In het krachtenveld tussen boeren en supermarkten komt de komende tijd verandering. Op 12 april komt de Europese Commissie met een richtlijn om in te grijpen in de machtsverhoudingen in de voedselketen. Zeer tot ongenoegen van de supermarkten: “Het boerenprobleem in Europa los je niet op door supermarkten overal de schuld van te geven” twittert het CBL, de organisatie van supermarkten.
"Boeren worden de dupe van de zwakke machtspositie in de voedselketen." Dat beeld hebben de landbouworganisaties in Europa met hun ijzersterke lobby neergezet. Reden voor het Europees Parlement om in 2016 te pleiten voor wetgeving zodat boeren eerlijke verkoopwaarden tegemoet kunnen zien. Zij wijst erop dat er wel wetgeving is om consumenten tegen supermarkten te beschermen, maar die ontbreekt voor zwakke leveranciers zoals de boeren tegenover die supermarkten.

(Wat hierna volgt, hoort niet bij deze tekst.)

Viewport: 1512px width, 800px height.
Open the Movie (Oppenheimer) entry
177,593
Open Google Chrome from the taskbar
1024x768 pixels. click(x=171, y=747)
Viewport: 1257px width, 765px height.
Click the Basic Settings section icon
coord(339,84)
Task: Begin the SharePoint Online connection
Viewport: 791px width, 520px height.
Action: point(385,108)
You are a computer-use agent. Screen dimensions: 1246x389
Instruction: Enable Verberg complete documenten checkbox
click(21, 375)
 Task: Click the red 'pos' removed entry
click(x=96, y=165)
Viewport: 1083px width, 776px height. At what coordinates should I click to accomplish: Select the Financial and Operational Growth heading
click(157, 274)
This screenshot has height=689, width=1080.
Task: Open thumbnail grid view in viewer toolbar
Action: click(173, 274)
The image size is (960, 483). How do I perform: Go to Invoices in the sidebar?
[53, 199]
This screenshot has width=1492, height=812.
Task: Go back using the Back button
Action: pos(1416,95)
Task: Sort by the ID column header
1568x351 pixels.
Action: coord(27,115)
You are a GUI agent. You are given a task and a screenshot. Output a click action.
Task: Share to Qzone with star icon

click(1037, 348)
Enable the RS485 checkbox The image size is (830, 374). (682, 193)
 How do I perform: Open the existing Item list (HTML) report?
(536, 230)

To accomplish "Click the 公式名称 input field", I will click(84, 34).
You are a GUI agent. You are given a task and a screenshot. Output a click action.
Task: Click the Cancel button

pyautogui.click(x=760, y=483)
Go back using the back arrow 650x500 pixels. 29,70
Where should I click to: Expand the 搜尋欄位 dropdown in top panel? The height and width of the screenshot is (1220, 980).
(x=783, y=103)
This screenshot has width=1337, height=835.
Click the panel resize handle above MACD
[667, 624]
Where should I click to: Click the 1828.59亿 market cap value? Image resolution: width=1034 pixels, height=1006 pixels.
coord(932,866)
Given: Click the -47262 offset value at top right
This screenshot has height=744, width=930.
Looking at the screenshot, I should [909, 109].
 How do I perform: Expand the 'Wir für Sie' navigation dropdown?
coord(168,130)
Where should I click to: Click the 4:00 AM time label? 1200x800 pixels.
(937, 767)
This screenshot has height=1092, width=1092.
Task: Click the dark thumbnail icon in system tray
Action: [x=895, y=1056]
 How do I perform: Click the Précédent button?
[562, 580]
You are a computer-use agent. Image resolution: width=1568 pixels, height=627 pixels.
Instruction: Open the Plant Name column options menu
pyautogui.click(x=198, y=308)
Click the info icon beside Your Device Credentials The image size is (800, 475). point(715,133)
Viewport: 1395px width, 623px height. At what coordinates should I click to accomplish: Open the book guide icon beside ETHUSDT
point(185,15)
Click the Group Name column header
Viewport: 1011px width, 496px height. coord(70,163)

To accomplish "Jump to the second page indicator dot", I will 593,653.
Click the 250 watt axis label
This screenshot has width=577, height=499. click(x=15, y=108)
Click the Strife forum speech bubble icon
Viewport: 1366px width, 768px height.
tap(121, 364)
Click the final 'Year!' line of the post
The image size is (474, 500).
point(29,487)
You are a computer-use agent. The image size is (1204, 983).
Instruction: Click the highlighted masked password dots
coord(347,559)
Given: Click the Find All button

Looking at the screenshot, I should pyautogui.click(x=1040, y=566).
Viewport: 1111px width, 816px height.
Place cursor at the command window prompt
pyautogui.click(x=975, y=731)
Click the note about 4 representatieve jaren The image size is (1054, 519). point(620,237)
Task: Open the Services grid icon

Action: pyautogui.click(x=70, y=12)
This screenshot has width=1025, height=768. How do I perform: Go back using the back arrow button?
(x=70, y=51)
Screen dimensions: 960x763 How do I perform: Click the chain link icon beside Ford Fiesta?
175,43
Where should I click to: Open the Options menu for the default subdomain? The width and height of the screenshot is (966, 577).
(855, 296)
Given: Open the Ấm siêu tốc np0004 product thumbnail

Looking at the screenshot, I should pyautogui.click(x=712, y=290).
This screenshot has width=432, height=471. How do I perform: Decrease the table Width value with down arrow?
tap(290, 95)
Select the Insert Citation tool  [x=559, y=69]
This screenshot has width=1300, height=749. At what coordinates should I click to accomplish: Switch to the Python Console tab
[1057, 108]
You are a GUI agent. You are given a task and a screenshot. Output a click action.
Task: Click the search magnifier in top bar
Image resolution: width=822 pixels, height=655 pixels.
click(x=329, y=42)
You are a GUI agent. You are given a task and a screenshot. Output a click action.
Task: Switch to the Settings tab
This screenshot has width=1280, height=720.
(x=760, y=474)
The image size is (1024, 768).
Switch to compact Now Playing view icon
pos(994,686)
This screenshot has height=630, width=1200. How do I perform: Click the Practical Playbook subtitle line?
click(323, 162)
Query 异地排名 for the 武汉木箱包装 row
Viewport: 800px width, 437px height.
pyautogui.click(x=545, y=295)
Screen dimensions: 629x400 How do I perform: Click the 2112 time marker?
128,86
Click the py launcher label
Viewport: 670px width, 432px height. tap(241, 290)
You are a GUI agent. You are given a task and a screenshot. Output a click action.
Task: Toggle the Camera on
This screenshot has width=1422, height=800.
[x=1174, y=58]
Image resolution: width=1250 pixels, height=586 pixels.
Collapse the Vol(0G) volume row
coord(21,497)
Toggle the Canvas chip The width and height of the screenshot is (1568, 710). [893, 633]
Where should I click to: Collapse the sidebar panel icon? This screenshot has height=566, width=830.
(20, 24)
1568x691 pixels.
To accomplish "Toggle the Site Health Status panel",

"Oneerlijke handelspraktijken moeten worden tegengegaan." Dat vond ook de Commissie Veerman in 2016, die op verzoek van de Europese Commissie een advies uitbracht. Wetgeving is volgens Veerman daarvoor onontbeerlijk. Daarmee kan het afdwingen van afspraken ondersteund worden. Dat geldt bijvoorbeeld voor het afrekenen binnen een bepaalde termijn. ‘De boeren zijn de meest kwetsbare schakel in de voedselketen. Risico’s in die keten zijn niet gelijk verdeeld’, oordeelt vervolgens de Landbouwraad, de landbouwministers van alle 28 landen. Die risico’s moeten volgens de Raad beter verdeeld worden. Zij vragen aan de Europese Commissie om wetgeving om oneerlijke handelspraktijken te voorkomen.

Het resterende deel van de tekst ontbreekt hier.